## What is being asked
Print the lines of the entries below from the one with "You are a computer-use" through the final line, exactly as they appear. The pictures are not part of the copy.

Collected data:
────
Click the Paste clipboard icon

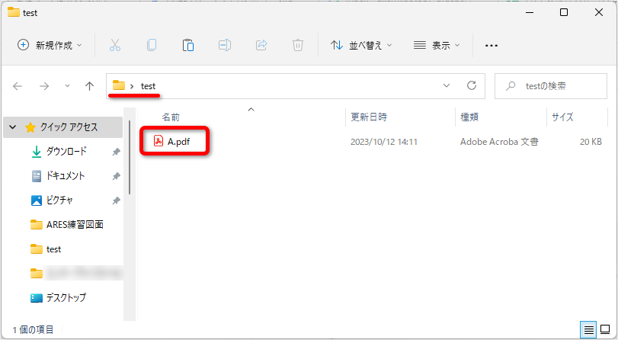tap(188, 45)

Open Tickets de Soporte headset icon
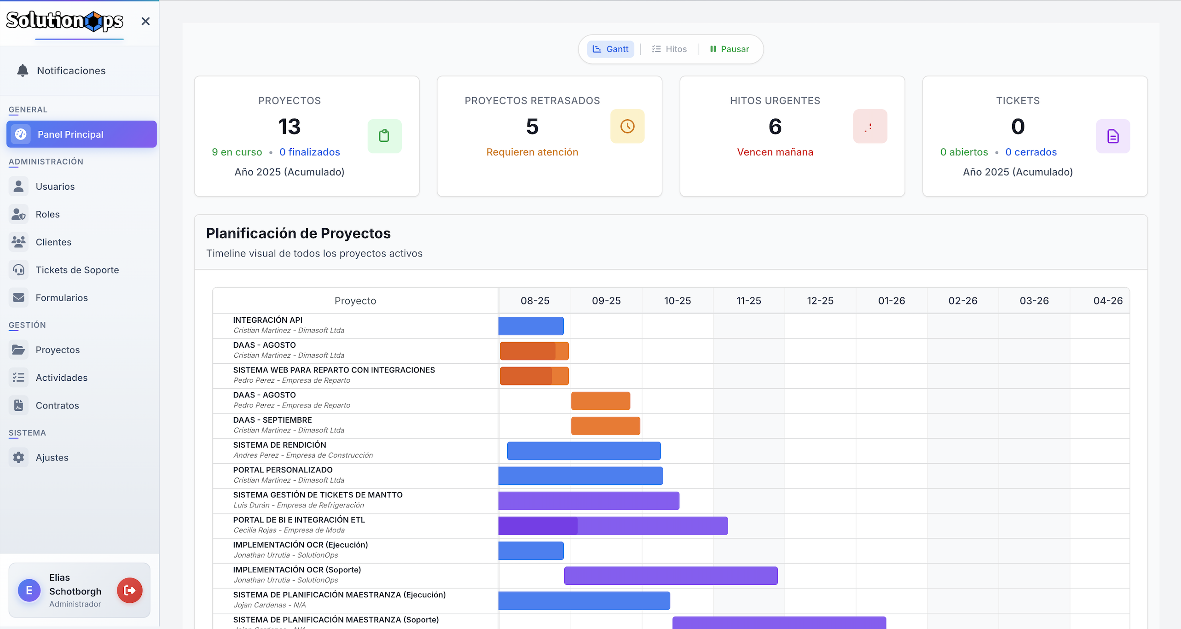[18, 270]
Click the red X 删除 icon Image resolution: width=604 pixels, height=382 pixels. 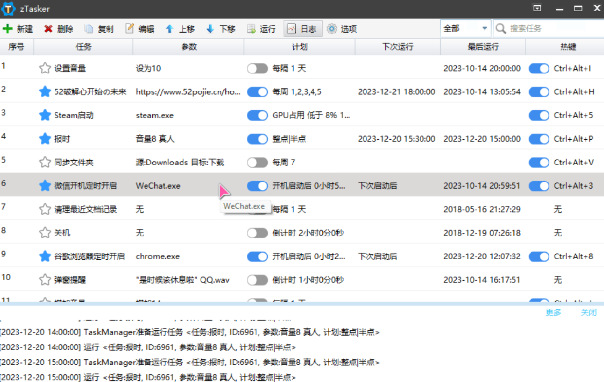point(48,29)
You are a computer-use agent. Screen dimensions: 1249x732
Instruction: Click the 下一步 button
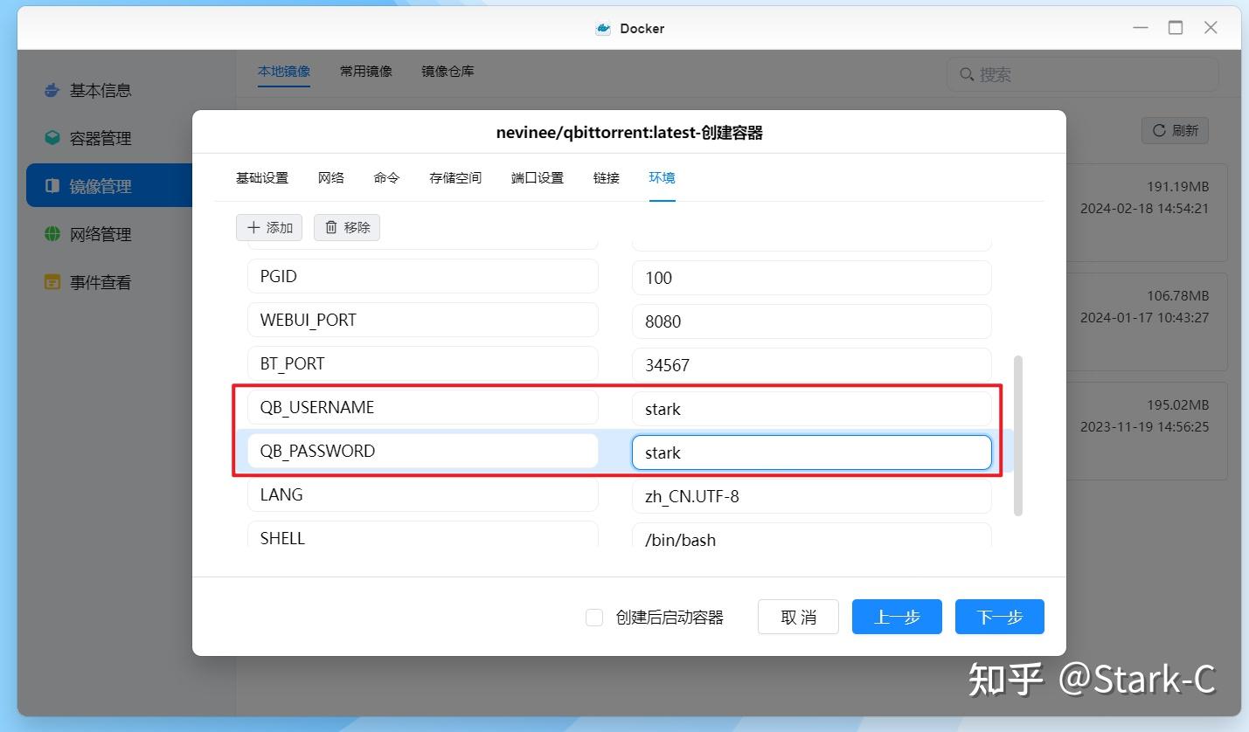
────
## Response to the exercise
You are a computer-use agent. Screen dimensions: 1249x732
Instruction: Click the 下一步 button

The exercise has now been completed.